═════ Task material
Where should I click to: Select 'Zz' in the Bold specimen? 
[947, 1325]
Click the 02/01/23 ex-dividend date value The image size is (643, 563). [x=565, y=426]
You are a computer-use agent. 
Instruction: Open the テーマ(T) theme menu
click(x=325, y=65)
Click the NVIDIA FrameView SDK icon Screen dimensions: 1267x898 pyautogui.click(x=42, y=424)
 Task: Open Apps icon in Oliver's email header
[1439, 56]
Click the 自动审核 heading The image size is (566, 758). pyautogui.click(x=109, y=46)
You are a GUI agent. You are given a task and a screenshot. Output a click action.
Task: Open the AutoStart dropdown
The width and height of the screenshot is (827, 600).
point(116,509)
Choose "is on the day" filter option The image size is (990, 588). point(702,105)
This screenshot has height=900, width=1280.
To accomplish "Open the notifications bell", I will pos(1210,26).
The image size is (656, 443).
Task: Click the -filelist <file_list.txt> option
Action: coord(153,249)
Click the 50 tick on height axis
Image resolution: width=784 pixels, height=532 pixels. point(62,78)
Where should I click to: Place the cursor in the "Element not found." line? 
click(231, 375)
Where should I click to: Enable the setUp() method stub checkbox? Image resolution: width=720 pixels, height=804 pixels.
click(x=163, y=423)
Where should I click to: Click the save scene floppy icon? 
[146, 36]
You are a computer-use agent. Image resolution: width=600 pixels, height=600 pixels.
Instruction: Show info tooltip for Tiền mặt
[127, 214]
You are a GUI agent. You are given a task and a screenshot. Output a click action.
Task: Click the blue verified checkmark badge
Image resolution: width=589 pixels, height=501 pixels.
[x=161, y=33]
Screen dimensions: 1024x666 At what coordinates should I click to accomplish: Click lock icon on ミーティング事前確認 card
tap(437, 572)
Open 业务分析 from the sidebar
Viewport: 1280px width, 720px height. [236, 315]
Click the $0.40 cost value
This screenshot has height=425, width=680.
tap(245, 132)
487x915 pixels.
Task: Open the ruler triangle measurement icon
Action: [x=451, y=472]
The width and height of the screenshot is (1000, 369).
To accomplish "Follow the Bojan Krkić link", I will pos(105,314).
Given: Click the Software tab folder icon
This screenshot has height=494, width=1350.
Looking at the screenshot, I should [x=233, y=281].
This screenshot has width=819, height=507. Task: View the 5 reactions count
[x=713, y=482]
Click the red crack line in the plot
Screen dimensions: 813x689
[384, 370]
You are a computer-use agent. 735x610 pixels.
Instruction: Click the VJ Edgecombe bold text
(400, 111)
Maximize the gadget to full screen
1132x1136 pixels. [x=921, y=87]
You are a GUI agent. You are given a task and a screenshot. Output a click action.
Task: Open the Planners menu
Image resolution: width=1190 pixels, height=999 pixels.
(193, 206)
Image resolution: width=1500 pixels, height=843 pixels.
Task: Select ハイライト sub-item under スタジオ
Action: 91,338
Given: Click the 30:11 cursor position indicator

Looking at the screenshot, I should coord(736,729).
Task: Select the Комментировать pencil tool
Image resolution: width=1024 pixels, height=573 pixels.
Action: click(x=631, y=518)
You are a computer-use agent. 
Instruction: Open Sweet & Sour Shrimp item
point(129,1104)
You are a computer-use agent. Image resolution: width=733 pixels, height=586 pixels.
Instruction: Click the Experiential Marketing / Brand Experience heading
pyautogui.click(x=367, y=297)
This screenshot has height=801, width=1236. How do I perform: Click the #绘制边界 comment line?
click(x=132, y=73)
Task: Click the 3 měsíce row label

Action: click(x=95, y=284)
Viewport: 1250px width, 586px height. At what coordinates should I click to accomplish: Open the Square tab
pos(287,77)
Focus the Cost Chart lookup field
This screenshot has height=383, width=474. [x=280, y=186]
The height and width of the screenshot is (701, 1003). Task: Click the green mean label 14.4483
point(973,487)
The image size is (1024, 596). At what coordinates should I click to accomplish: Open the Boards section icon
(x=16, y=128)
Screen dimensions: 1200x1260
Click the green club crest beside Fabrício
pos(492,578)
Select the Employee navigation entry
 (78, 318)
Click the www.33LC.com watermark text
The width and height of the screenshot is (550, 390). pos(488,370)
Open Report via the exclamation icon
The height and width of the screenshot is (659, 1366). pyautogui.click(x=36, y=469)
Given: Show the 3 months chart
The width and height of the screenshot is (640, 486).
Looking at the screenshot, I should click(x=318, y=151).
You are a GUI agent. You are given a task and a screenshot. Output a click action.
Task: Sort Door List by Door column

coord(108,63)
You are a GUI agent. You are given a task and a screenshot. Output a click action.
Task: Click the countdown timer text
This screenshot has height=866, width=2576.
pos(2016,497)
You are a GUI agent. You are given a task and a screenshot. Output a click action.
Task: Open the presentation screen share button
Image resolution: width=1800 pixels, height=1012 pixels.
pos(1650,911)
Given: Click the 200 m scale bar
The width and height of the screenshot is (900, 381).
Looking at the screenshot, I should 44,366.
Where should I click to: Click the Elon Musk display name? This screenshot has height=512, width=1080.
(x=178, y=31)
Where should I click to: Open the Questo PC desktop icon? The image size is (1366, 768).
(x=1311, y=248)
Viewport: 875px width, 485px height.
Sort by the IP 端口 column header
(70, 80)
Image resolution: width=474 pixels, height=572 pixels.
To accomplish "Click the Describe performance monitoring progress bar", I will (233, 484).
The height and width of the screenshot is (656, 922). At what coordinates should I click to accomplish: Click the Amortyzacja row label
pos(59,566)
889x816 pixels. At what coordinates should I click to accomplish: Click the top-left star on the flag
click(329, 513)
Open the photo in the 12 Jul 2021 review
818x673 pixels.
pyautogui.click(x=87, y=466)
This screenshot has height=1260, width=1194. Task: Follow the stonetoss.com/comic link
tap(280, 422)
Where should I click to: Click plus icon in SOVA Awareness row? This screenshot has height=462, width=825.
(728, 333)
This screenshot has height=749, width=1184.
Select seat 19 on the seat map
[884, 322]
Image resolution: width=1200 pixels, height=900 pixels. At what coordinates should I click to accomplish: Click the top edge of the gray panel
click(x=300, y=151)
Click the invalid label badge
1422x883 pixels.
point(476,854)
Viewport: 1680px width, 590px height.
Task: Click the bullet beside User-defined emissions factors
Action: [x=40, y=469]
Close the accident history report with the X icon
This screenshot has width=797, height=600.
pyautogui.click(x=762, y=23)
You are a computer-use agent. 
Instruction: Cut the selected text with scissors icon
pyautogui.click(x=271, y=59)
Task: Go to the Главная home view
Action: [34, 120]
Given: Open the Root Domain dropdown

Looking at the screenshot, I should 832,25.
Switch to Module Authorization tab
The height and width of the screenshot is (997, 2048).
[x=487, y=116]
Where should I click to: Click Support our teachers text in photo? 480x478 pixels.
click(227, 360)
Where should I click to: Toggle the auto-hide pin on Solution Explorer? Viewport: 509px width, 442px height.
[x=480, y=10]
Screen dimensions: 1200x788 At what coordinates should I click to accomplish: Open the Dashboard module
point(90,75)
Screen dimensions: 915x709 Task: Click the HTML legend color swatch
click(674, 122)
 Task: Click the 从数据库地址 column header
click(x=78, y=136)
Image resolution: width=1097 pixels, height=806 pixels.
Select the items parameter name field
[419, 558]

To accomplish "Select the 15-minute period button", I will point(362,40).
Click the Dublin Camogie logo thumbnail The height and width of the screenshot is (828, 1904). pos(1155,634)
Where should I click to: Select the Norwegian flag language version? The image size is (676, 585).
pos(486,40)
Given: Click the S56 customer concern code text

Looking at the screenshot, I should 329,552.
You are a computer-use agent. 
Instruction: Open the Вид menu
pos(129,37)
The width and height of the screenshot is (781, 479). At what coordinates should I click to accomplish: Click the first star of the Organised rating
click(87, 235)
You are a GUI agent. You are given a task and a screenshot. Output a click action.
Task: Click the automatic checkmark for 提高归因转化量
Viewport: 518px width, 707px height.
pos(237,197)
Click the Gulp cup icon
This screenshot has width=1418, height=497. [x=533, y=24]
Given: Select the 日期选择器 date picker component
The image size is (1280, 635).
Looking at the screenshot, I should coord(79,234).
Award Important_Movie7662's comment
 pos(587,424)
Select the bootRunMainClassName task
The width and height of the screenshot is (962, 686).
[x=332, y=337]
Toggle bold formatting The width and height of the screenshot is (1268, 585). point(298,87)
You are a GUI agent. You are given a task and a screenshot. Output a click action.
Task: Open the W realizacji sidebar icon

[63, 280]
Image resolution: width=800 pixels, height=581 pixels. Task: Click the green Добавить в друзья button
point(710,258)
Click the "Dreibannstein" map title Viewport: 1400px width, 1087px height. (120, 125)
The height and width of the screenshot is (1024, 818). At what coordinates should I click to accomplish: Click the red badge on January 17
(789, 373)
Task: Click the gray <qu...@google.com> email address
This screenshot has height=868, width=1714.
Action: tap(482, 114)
══════════
_Work order:_ Set down, exactly as written, each line of the data from its opening line through the one containing "Click the 自动审核". Output nothing more.

_Result:_
Where should I click to: Select 'Zz' in the Bold specimen? 
[947, 1325]
Click the 02/01/23 ex-dividend date value The image size is (643, 563). [x=565, y=426]
You are a computer-use agent. 
Instruction: Open the テーマ(T) theme menu
click(x=325, y=65)
Click the NVIDIA FrameView SDK icon Screen dimensions: 1267x898 pyautogui.click(x=42, y=424)
 Task: Open Apps icon in Oliver's email header
[1439, 56]
Click the 自动审核 heading The image size is (566, 758). pyautogui.click(x=109, y=46)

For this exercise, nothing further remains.